The FAIR-principles
The EU and Horizon 2020 state that research data must meet the so-called FAIR principles. Also major initiatives such as the European Open Science Cloud (EOSC) connect to FAIR.
The Swedish Research Council has published these principles in a Swedish report "Criteria for FAIR research data" (in Swedish with English in summary). Indirectly this means that the FAIR principles must also be taken into consideration when handling your data and also your data management plan.
The concept FAIR stands for data to be
- Findable
- Accessible
- Interoperable
- Reusable
Research data need not necessarily be in digital form, initially, such as handwritten historical documents, but in order to be made available effectively and made FAIR, research data must be in digital form.
The FAIR research data principles play an important role in the Open Science objectives.

INFORMATION —
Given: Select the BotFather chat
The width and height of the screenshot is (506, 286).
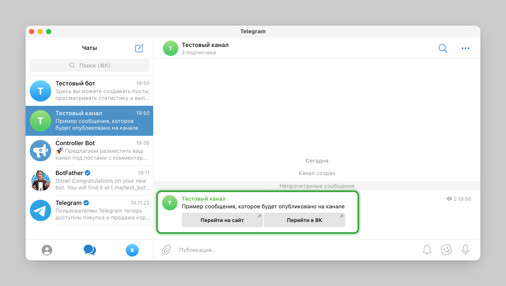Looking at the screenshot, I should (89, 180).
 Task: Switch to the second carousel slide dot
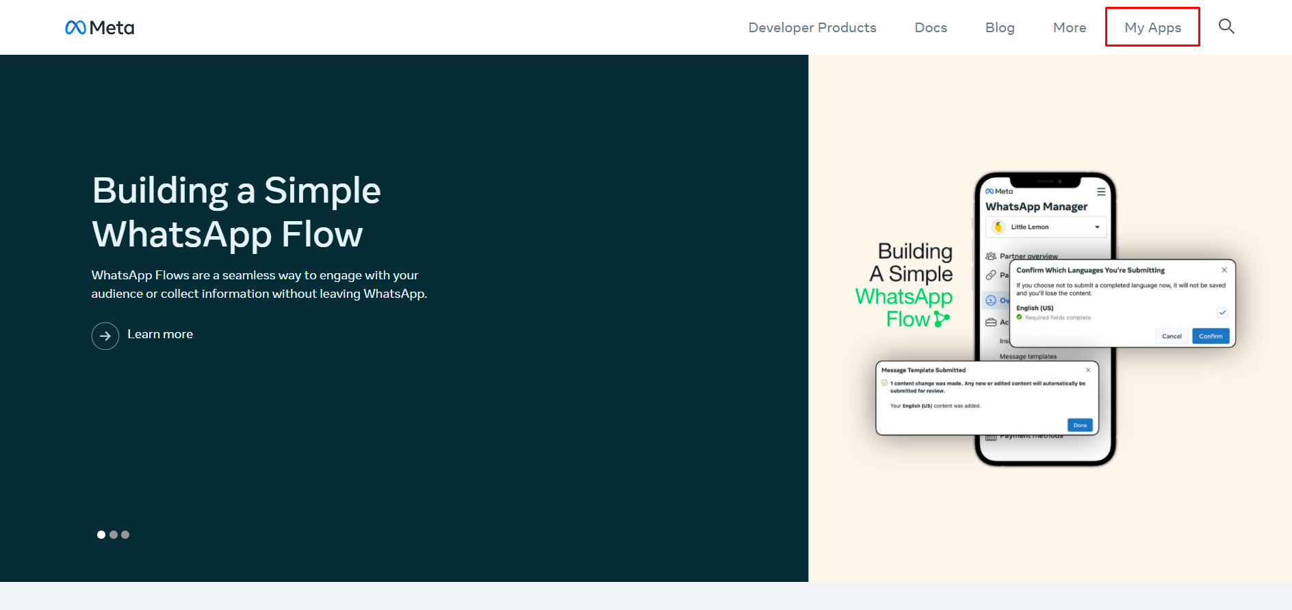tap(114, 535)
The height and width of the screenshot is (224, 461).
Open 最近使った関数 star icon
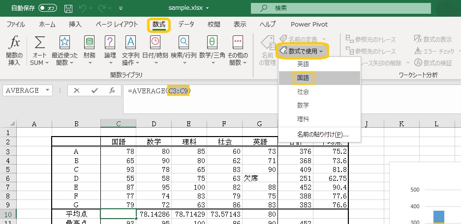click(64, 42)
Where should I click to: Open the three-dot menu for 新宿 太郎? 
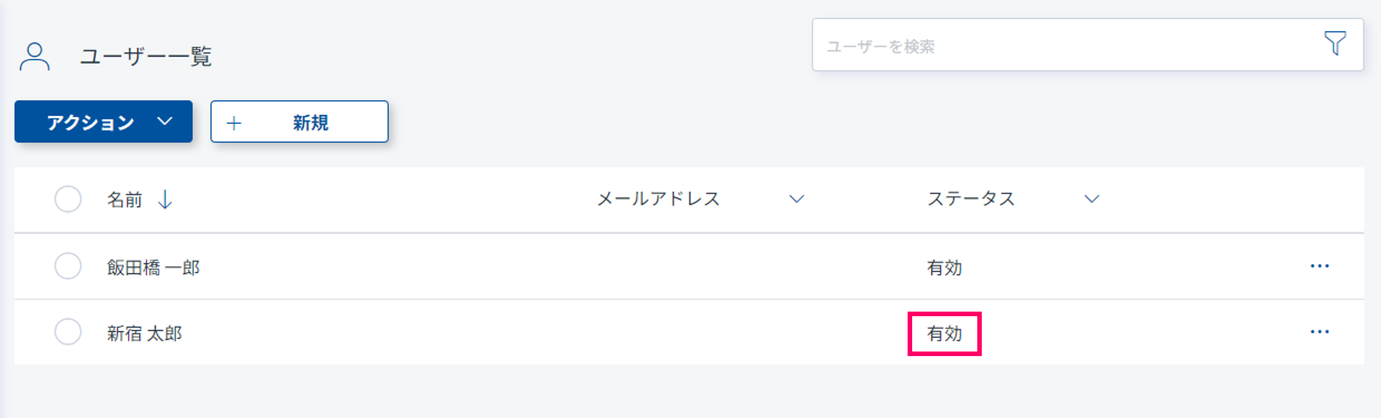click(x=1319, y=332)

--

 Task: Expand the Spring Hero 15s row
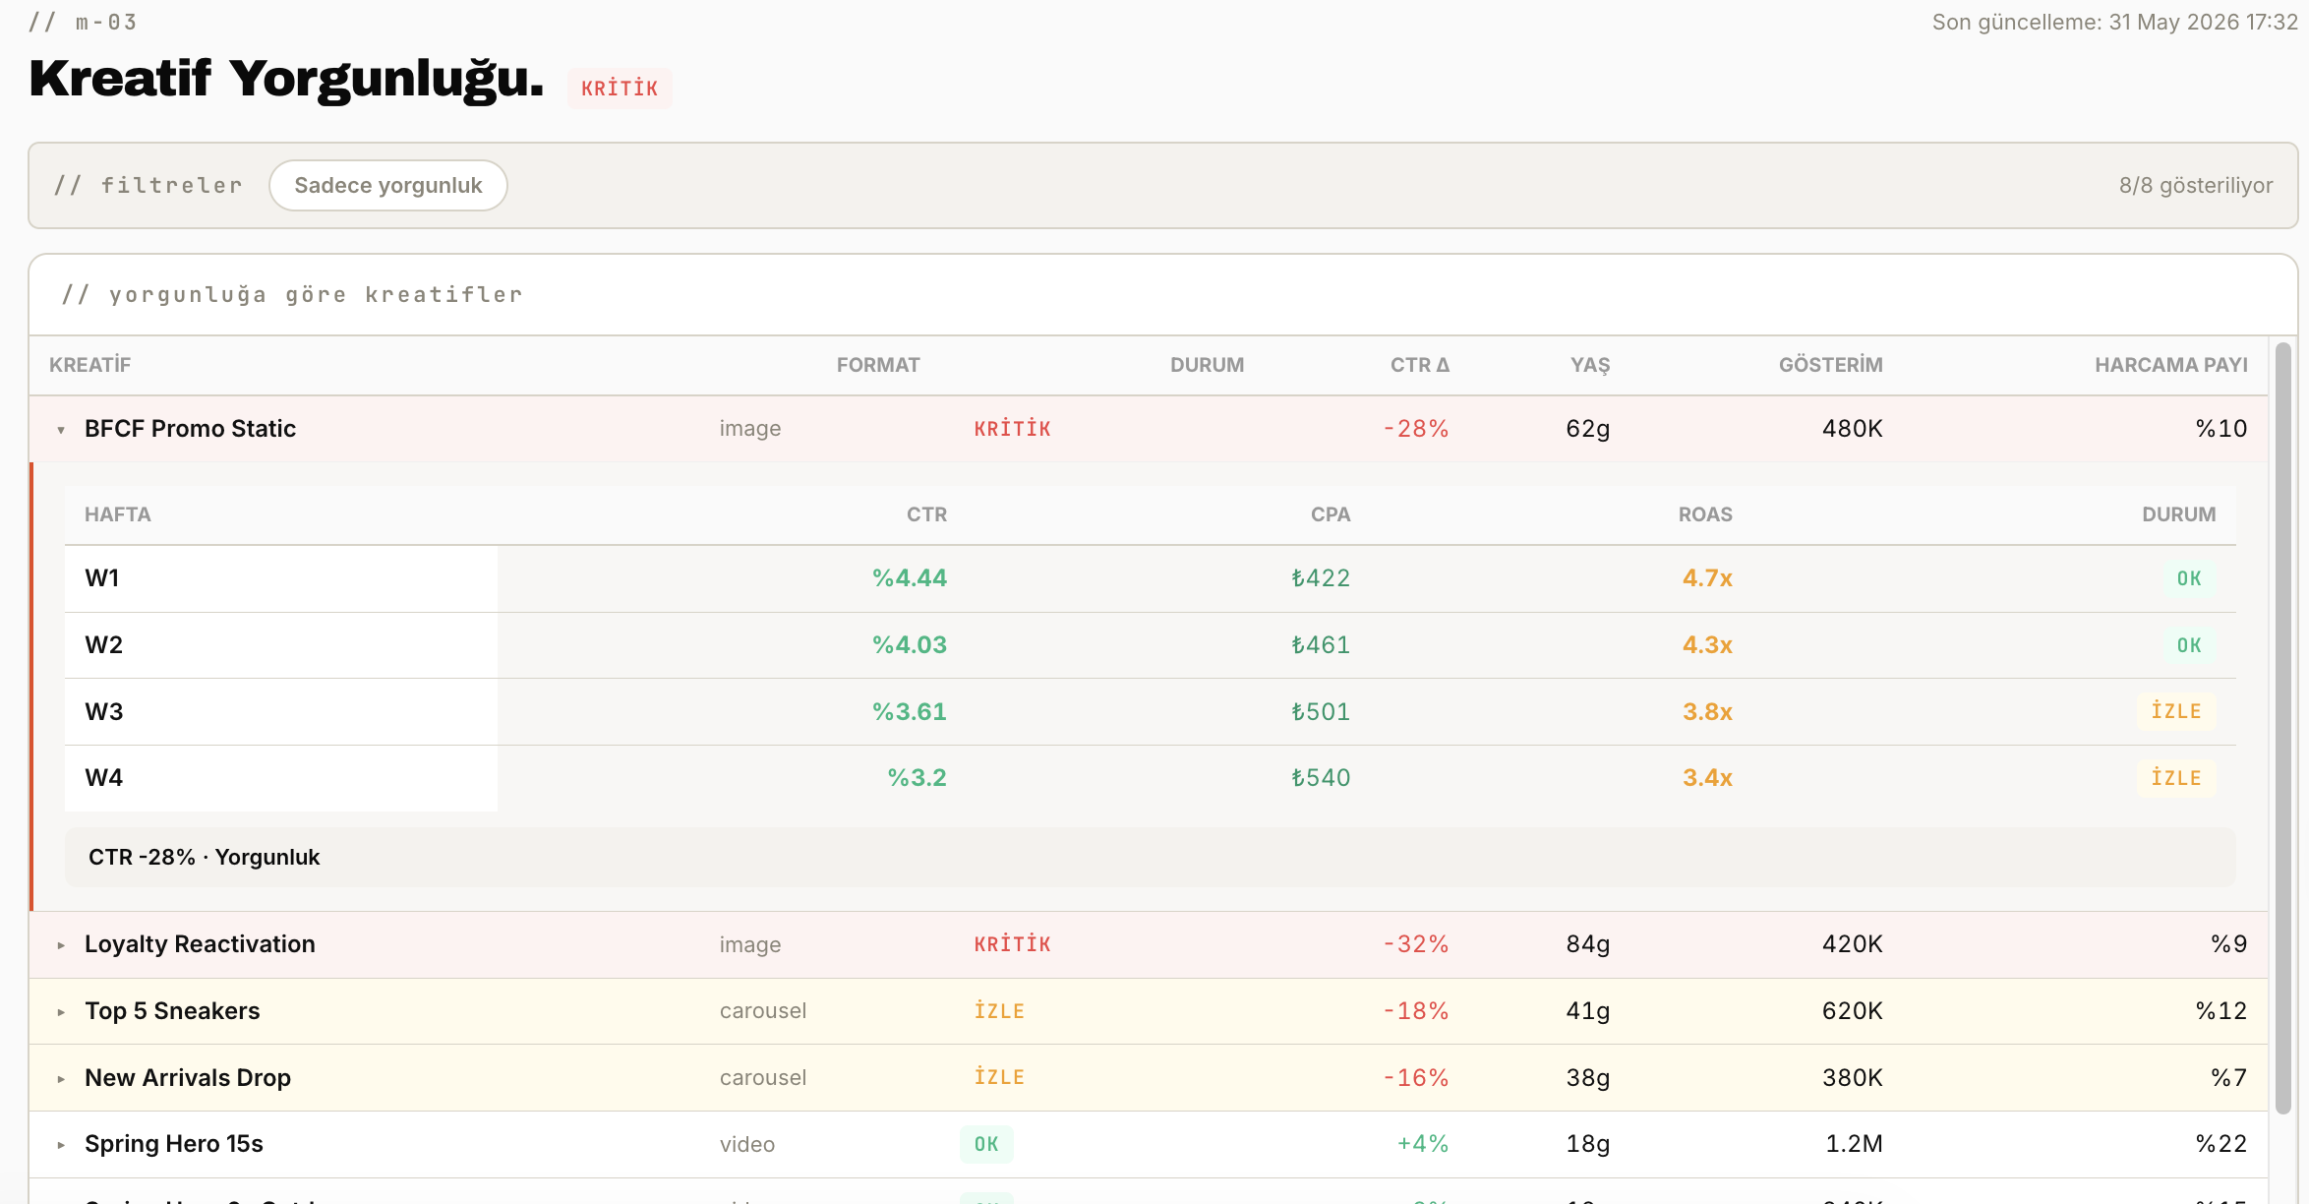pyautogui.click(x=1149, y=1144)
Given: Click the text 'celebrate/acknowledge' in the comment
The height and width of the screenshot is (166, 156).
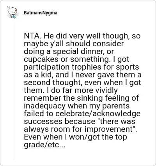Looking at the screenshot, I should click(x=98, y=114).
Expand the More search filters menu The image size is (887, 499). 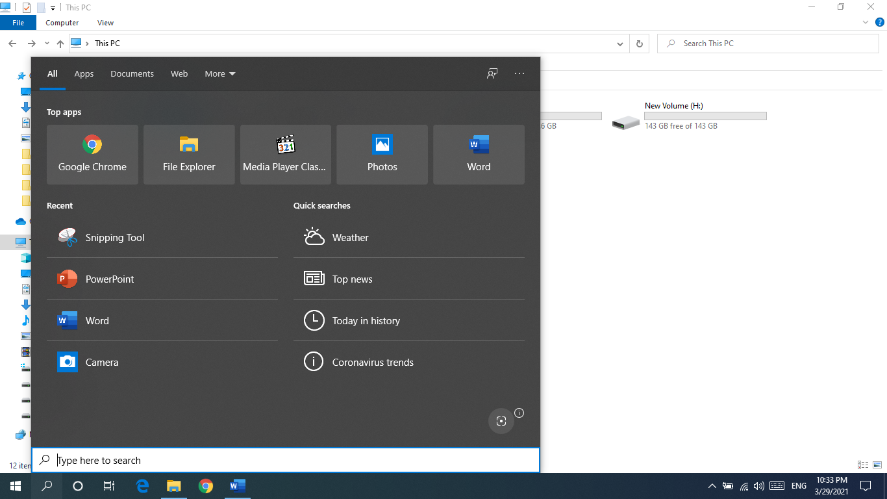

---

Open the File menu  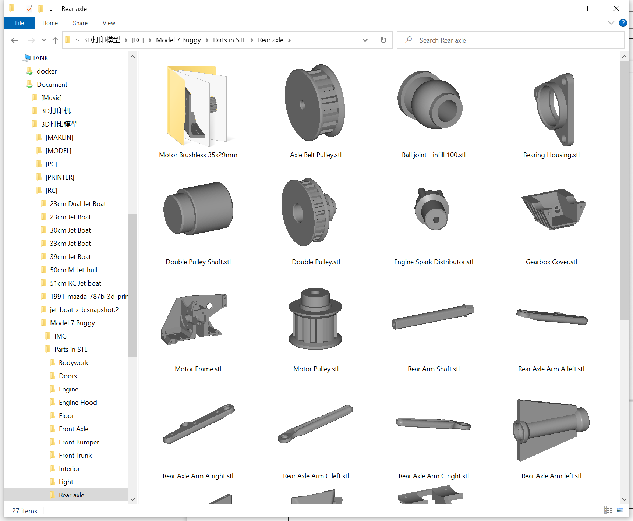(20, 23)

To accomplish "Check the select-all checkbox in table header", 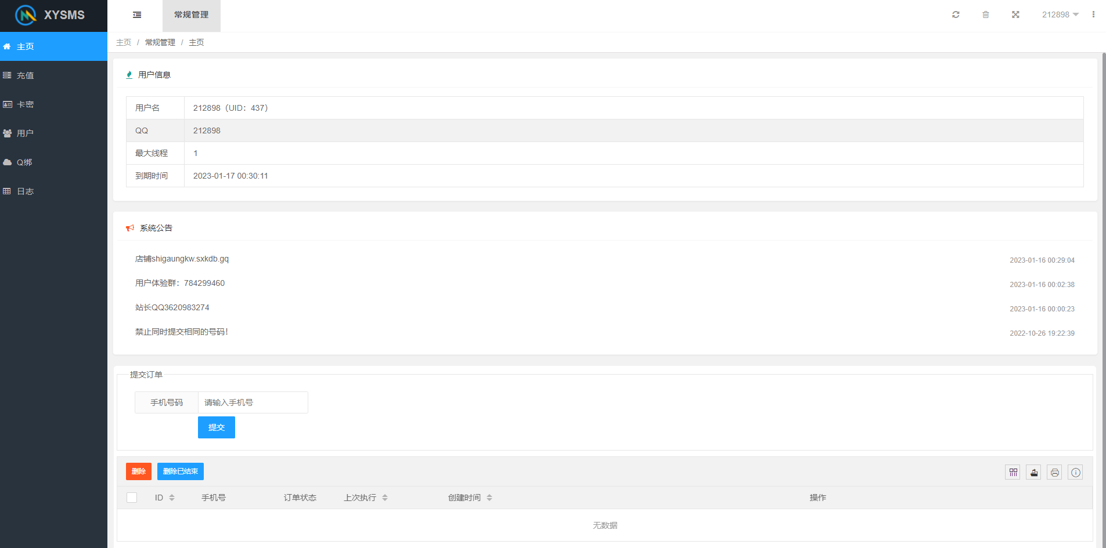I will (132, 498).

TASK ITEM A —
Answer these questions using the passage on the FAIR principles:
(i) What is the title of the report published by the Swedish Research Council?
(ii) Which major initiative is named as connecting to FAIR?
(iii) In what form must research data be in order to be made FAIR?
TASK ITEM B — Pick up the passage on the FAIR principles after its final sentence and continue it.
The items above are separate material, unrelated to the passage on the FAIR principles.

EXERCISE ANSWER A —
(i) "Criteria for FAIR research data"
(ii) The European Open Science Cloud (EOSC)
(iii) Digital form

EXERCISE ANSWER B —
The European Council adopted in 2016 that Open Science and re-use of research data as an important priority. The EU Commission has set an objective in its Open Science agenda to make FAIR data management the norm for all EU-funded research by 2020.
The purpose of seeking FAIR as a concept should primarily be to promote good data management and increased quality in scientific production and to improve the conditions for new research and innovation, not to fulfill assessment criteria. Criteria for FAIR should be used as support and target image rather than as an instrument for assessment, evaluation or supervision, which could have undesirable steering effects.
The FAIR criterions described
A more detailed description and detailed guidance on the respective FAIR criterion below can be found in the report Criteria for FAIR research data. On p.56 there is also a summary table in both Swedish and English.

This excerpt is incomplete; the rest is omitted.